Trecho selecionado:
»»

Falta de açaí na entressafra faz muitos estabelecimentos fecharem no período - Foto: Ronaldo Rosa - Gente de Opinião
Falta de açaí na entressafra faz muitos estabelecimentos fecharem no período - Foto: Ronaldo Rosa


Com irrigação e adubação adequadas é possível reduzir em praticamente 100% a sazonalidade do açaí, fruto cuja safra vai de agosto a dezembro. Ao estabelecer um manejo adequado, pesquisadores da Embrapa Amazônia Oriental (PA) conseguiram manter a produção no período de entressafra nos açaizeiros de terra firme no estado do Pará.

“Nos plantios irrigados e adubados de acordo com as recomendações técnicas, a produção anual está distribuída quse igualmente na safra e entressafra, de 46% a 48% em cada”, explica o agrônomo João Tomé de Farias Neto, pesquisador da Embrapa. O cientista frisa que esse resultado é uma mudança drástica comparado à produção dos açaizais nativos de várzea, distribuída entre a safra, responsável por praticamente 90% da produção anual, e a entressafra (de janeiro a julho) que concentra, no máximo, 10% do volume produzido.

««

Listagem fornecida:
»»

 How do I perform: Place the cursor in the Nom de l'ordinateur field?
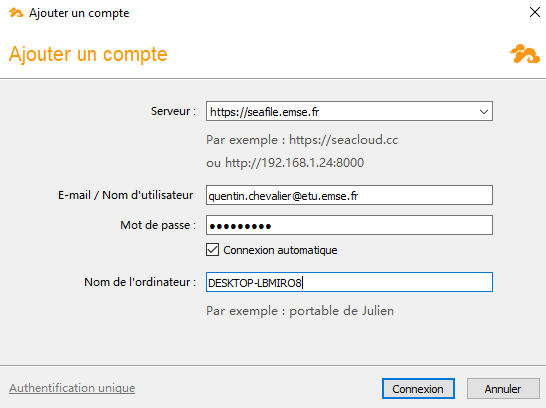coord(349,282)
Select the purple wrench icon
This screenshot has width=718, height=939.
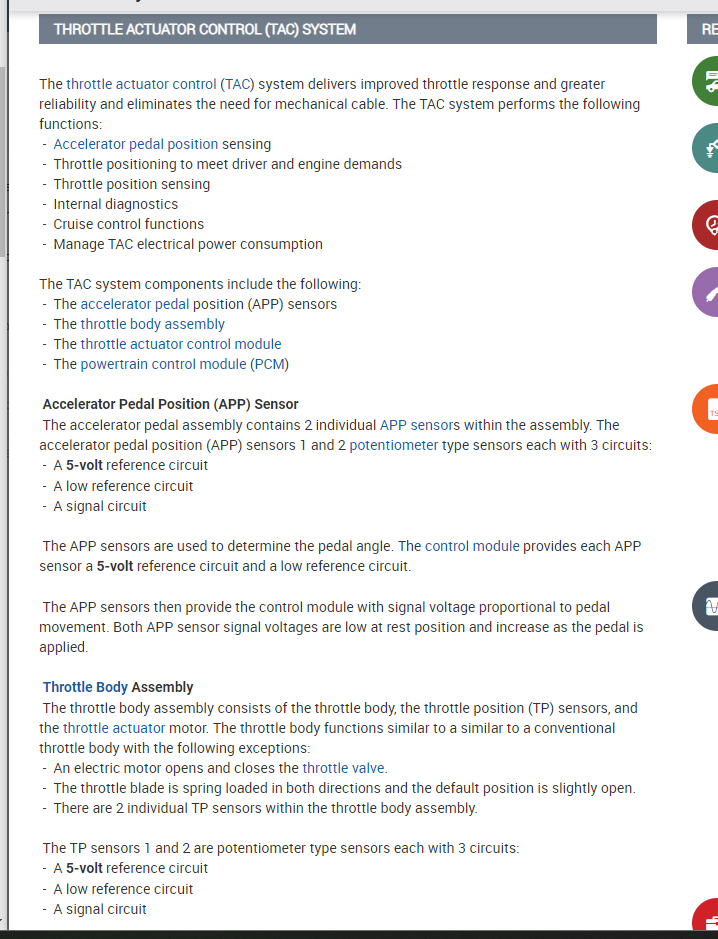pos(707,293)
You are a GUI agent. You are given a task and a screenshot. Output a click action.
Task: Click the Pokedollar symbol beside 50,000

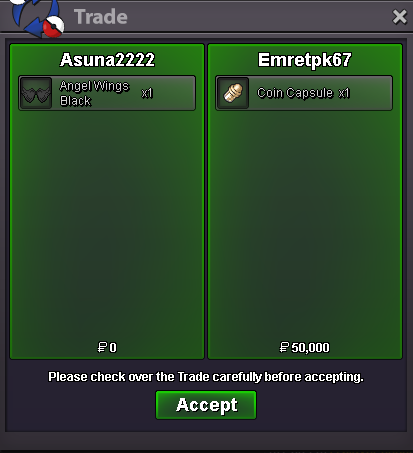[x=284, y=348]
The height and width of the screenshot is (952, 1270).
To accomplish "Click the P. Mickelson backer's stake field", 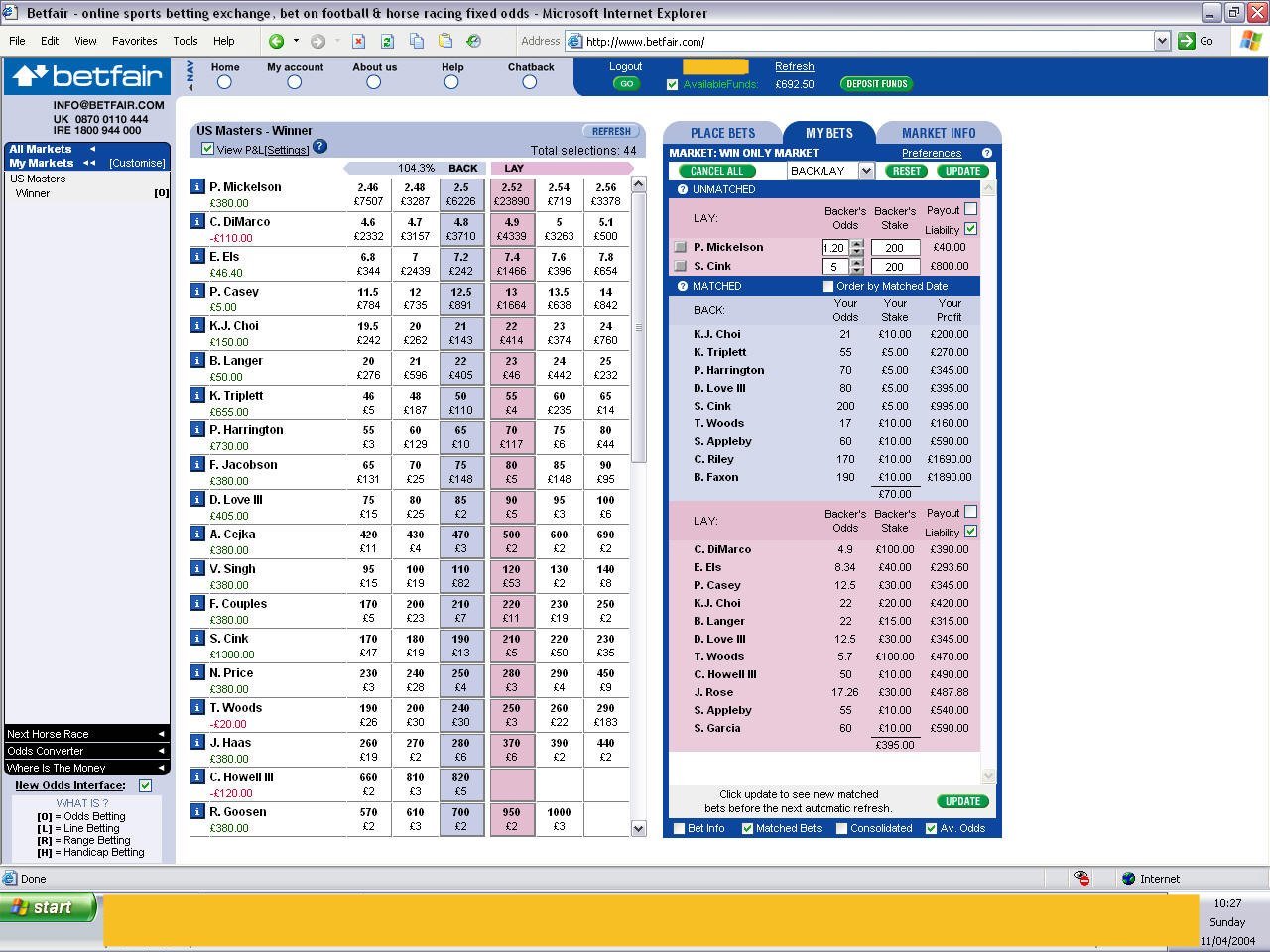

««

Detalhes do exercício:
Como fica em inglês esta frase do trecho sobre o açaí: "Com irrigação e adubação adequadas é possível reduzir em praticamente 100% a sazonalidade do açaí, fruto cuja safra vai de agosto a dezembro."?

Resposta da tarefa:
With proper irrigation and fertilization, it is possible to reduce the seasonality of açaí, a fruit whose harvest runs from August to December, by practically 100%.